Dahulu Bung Karno pernah berkata "Jas Merah" yang merupakan singkatan dari "Jangan Sekali-Kali Melupakan Sejarah". Entah karena sosok Bung Karno yag sangat kharismatik atau karena kepiawaiannya menyingkat-nyingkat kalimat menjadi kata-kata yang menarik sehingga mudah diingat, namun Jas Merah memang tak pernah lekang dimakan zaman.

Sejarah memang bukan sekedar cerita masa lalu yang diwariskan turun temurun. Ada sesuatu yang nyata terjadi, holistik, dan bisa dipertanggungjawabkan. Sejarah juga menjadi penanda dan juga pertanda bagaimana kehidupan kita di masa depan. Sejarah seringkali dijadikan acuan/ pembanding atas apa saja yang sudah dicapai.

Jangan Melupakan Sejarah, menjadi wejangan Bung Karno bahwa kita harus belajar dari masa lalu. Kesalahan di masa lalu janganlah diulang di masa datang. Apa yang sudah baik, hendaknya semakin ditingkatkan di masa depan. Di sini, anjuran Bung Karno untuk menoleh ke belakang (masa lalu) menjadi antitesis dari kata-kata "yang lalu biarlah berlalu". Masa lalau tidaklah bisa dibuang begitu saja, karena padanya melekat proses kehidupan kita. "Yang lalu biarlah berlalu" seakan wujud penyesalan diri dari segala kesalahan dan hal-hal yang tak sempat dilakukan. Sementara Jas Merah mengizinkan untuk menyesali kesalahan, namun juga terus maju menatap ke depan. Kehidupan dan masa lau bukanlah sesuatu yang harus disesali, tapi merupakan sebuah situs dan ritus yang harus kita resapi dan rayakan.

Bagi saya, sejarah sendiri bukanlah tumpukan manuskrip berdebu yang teronggok di pojok lemari tua. Ketika masih duduk di bangku sekolah, terutama ketika remaja sejarah seakan menjadi cerita yang semenarik Oliver Twist di tengah kepenatan pada angka-angka ilmu pasti. Sementara ilmu pasti menjadi pembunuh nomor satu birahi masa remaja saya yang meledak-ledak.

Menjelang kelulusan SMA, ketika bersentuhan dengan bacaan revolusioner yang kritis semakin intens, dan diskusi antara "kiri" dan "kanan" menjadi hal yang lumrah, saya tahu sejarah memang hanya sebuah dongeng yang disokong legalitas hukum (baca: penguasa)
Sejarah adalah cerita yang ditulis oleh pihak pemenang, orde yang berkuasa berhak menentukan peristiwa sejarah mana yang layak dan tidak layak diketahui oleh umum. Sejarah Indonesia, Sejarah Perang Dingin, dan bahkan Perang Salib. Tiap pihak memiliki versinya tersendiri sesuai kepentingan politiknya masing-masing.

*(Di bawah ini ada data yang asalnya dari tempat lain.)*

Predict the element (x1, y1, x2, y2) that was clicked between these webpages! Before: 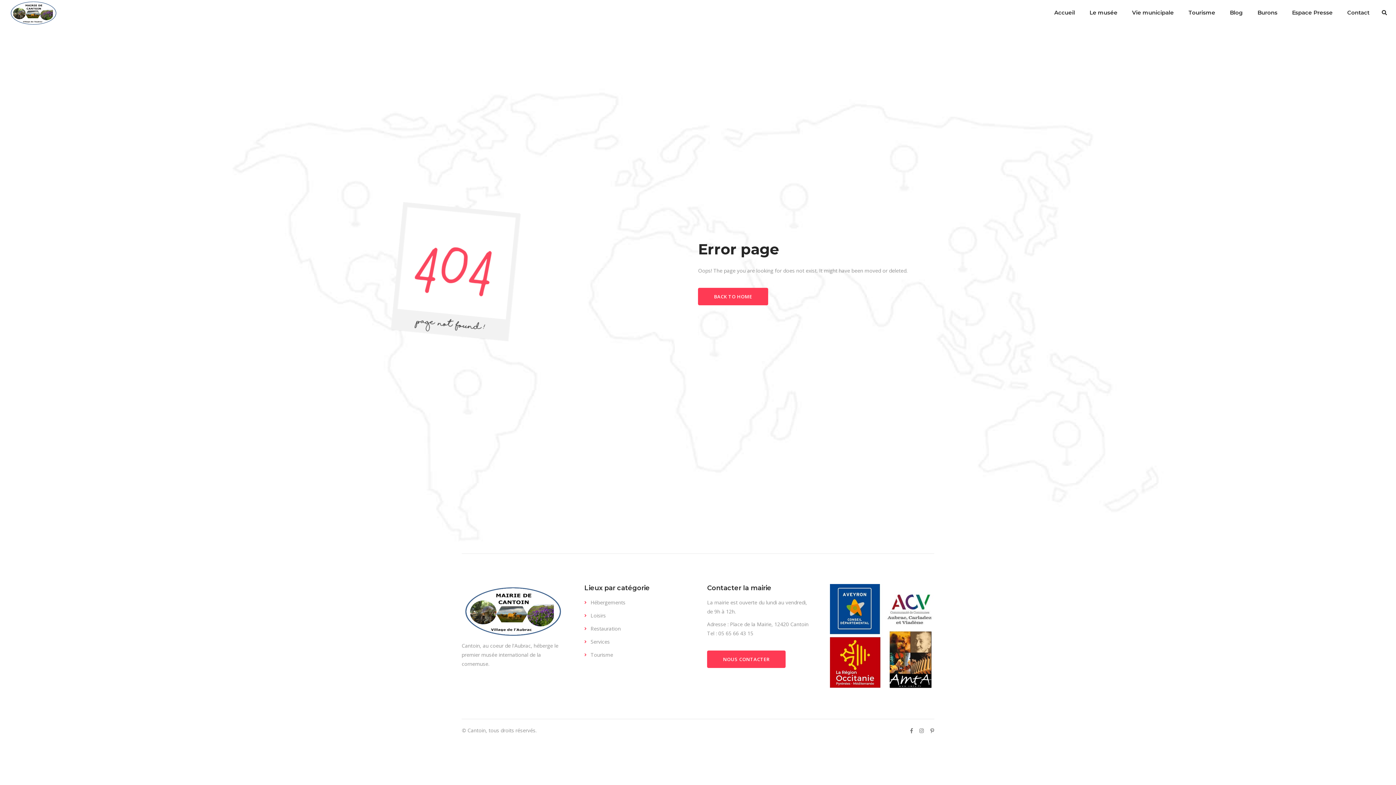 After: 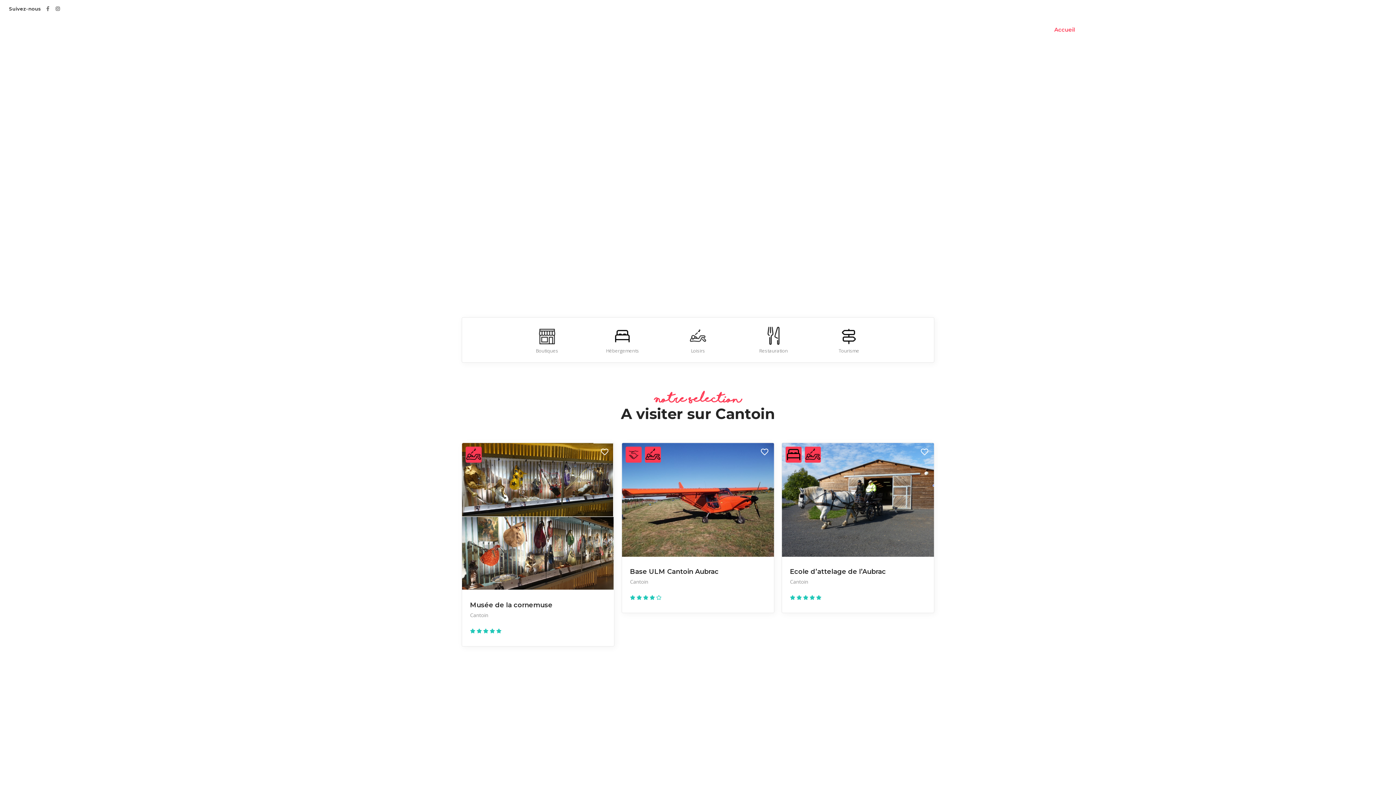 Action: bbox: (698, 288, 768, 305) label: BACK TO HOMEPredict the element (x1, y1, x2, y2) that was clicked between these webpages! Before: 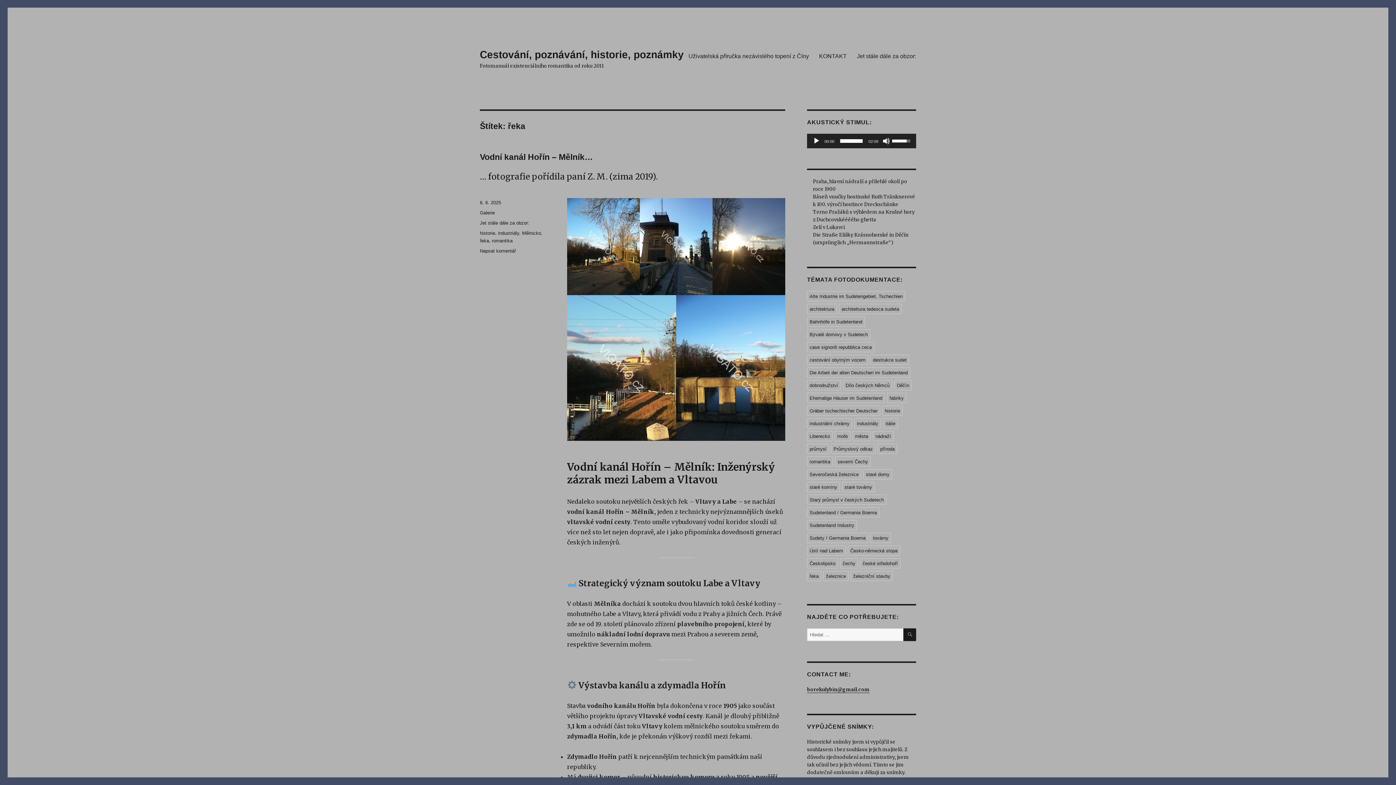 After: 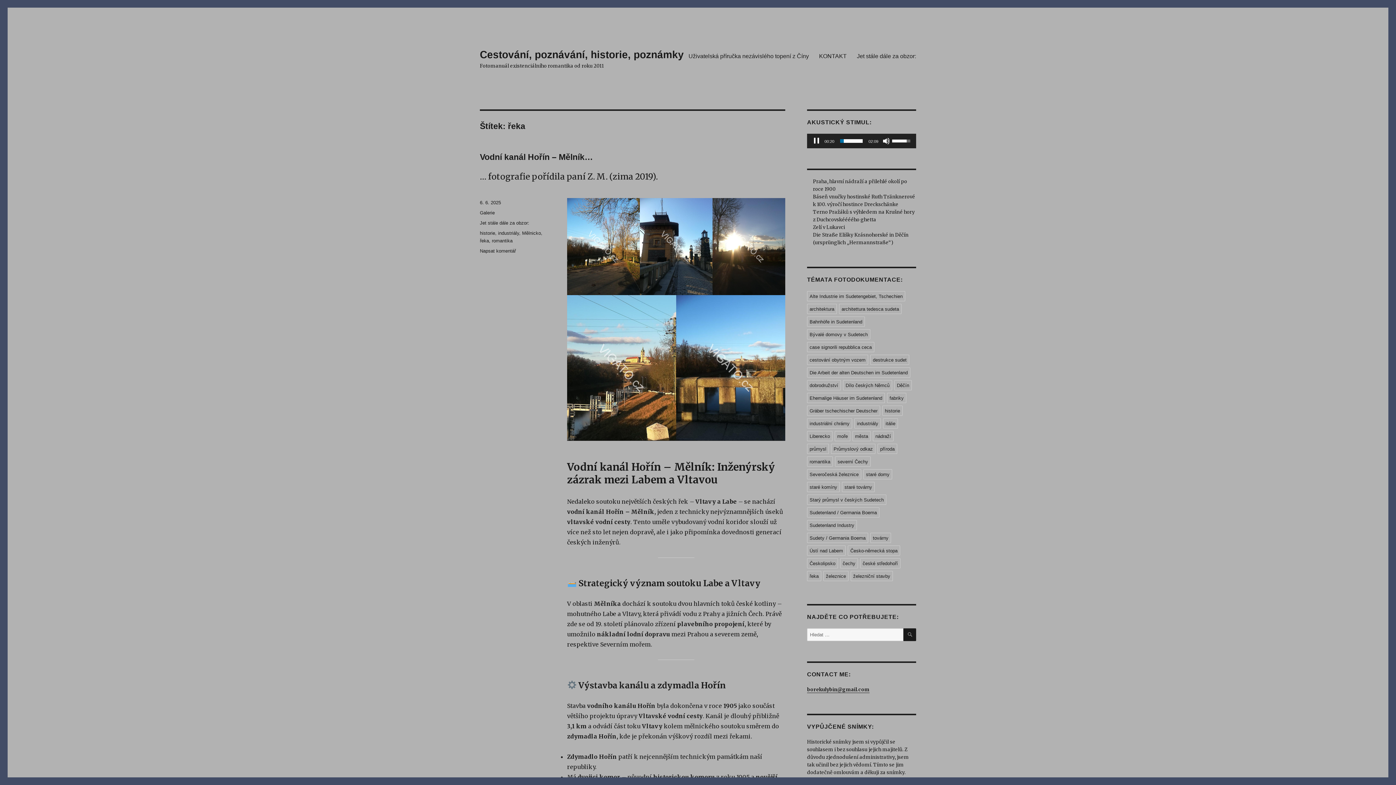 Action: bbox: (813, 137, 820, 144) label: PřehrátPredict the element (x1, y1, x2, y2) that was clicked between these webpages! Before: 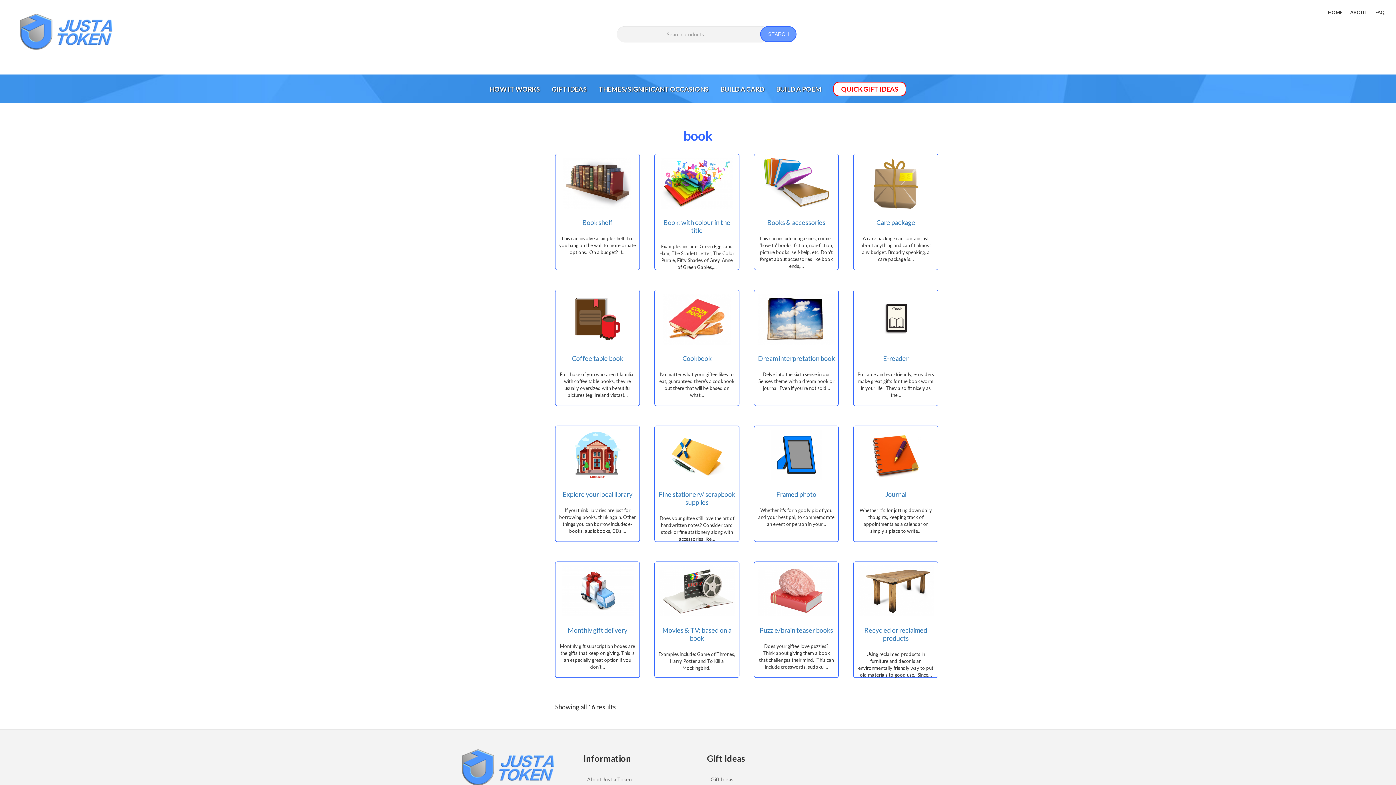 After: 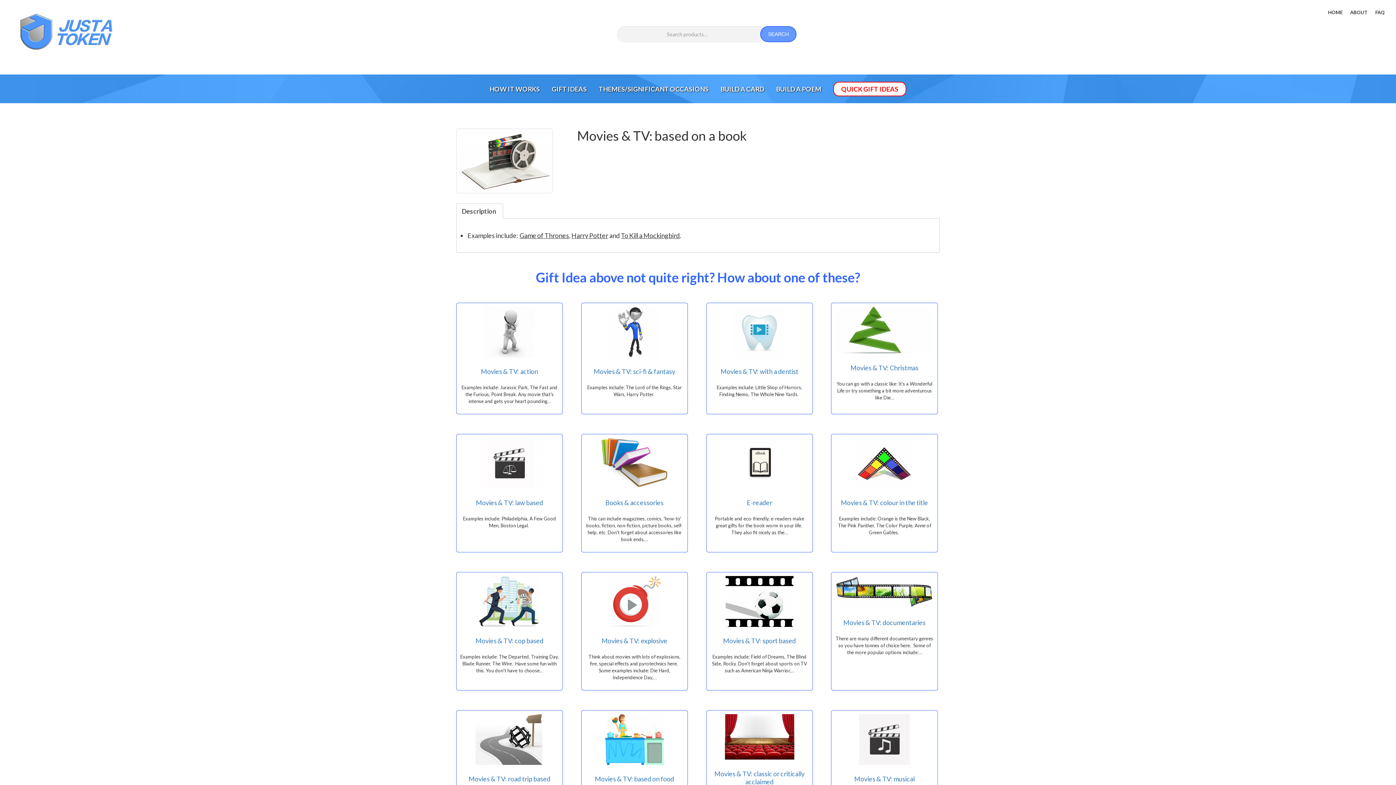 Action: label: Movies & TV: based on a book

Examples include: Game of Thrones, Harry Potter and To Kill a Mockingbird.  bbox: (658, 565, 735, 671)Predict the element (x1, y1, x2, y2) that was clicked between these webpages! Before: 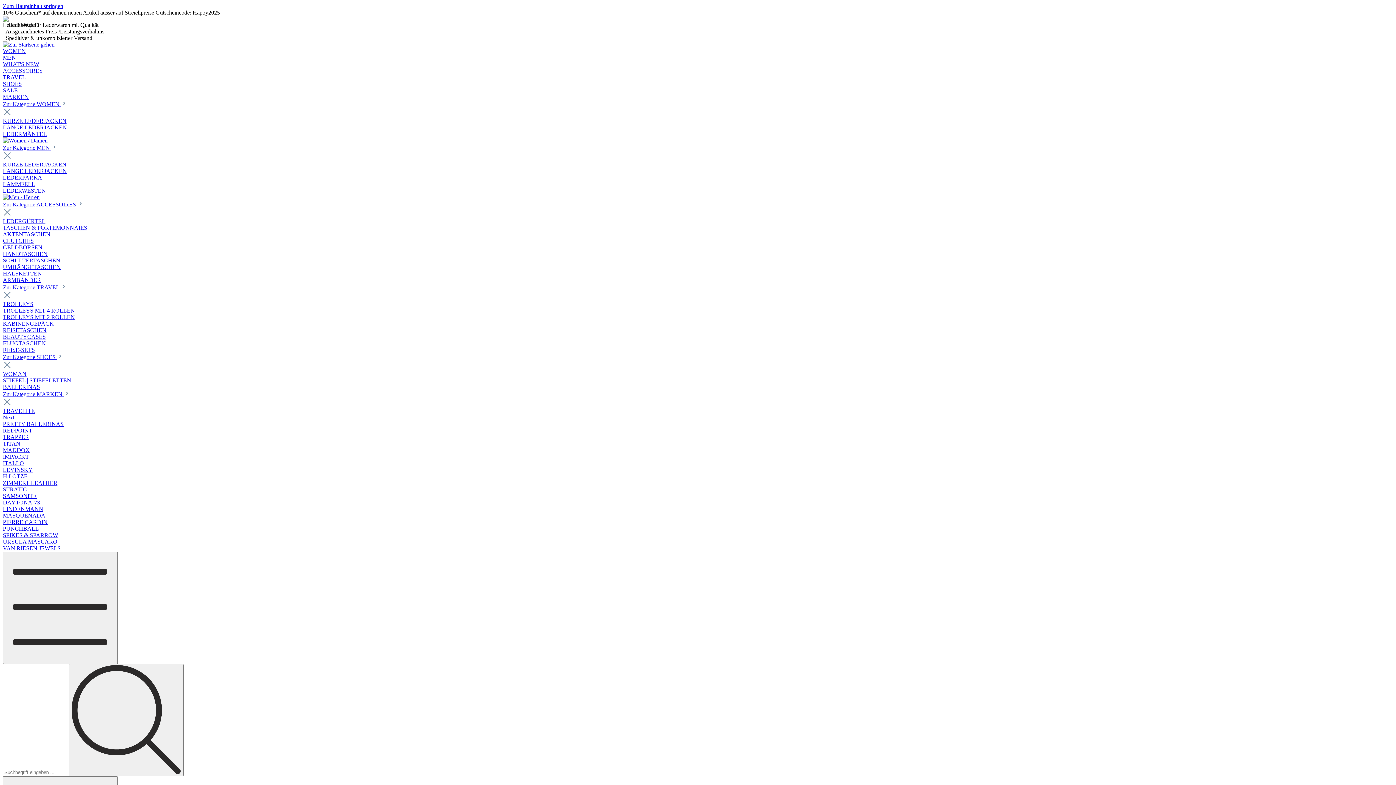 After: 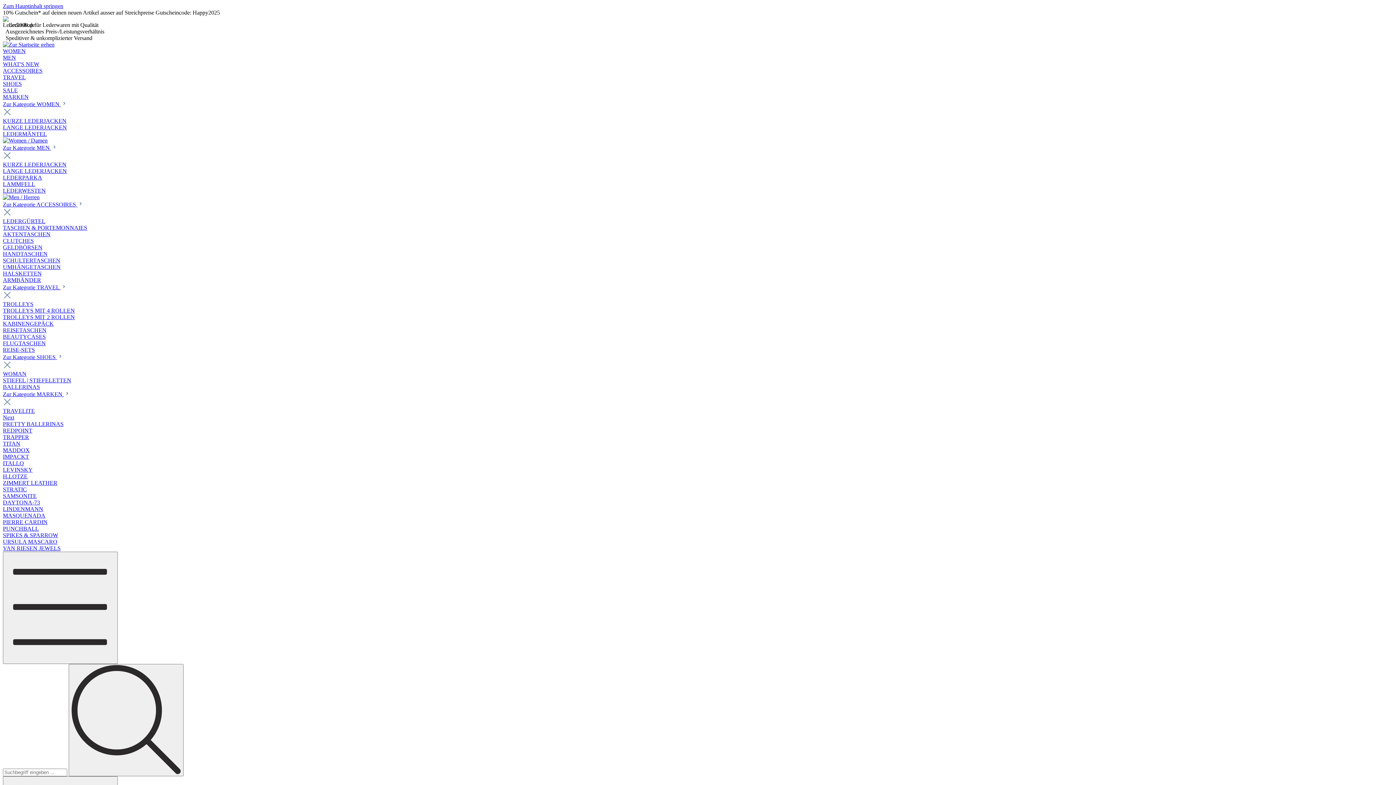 Action: label: VAN RIESEN JEWELS bbox: (2, 545, 60, 551)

Dari sini, Jas Merah tidak hanya menjadi anjuran untuk mengingat sejarah, tetapi juga menganjurkan untuk selalu waspada dan teliti akan sejarah itu sendiri. Selalau waspada, bahwa bisa saja ada yang cacat dalam cerita tentang kejayaan di medan laga atau kemajuan pada suatu masa. Dan kecacatan di masa lalu itupun juga harus diwaspadai masih menghantui kita pada masa ini.

Barang siapa hanya mengingat sejarah, niscaya dirinya hanya aka terperangkap dalam lamunan dongeng masa lalu. Dan apa yang dilakukannya saat ini, meskipun bertujuan masa depan, sejatinya tidak menuju kemanapun karena berdasarkan pada sesuatu yang absurd.

Bung Karno, karena ingatannya yang kuat akan sejarah dan bangganya akan kejayaan Nusantara di masa lalu pun akhirnya harus berkahir. Kebanggan yang berlebihan akan kejayaan masa lalu (Majapahit, Srwijaya, Nusantara, dll) membawa Bung Karno pada kebijakan yang terkesan "angkuh" dan ekspansionis. bagi beberapa pihak saat itu, mungkin kebijakkannya yang kelewat "yoi" bak langkah Adolf Hitler yang terperangkaap sejarah masa lalu Holy Roman Empire.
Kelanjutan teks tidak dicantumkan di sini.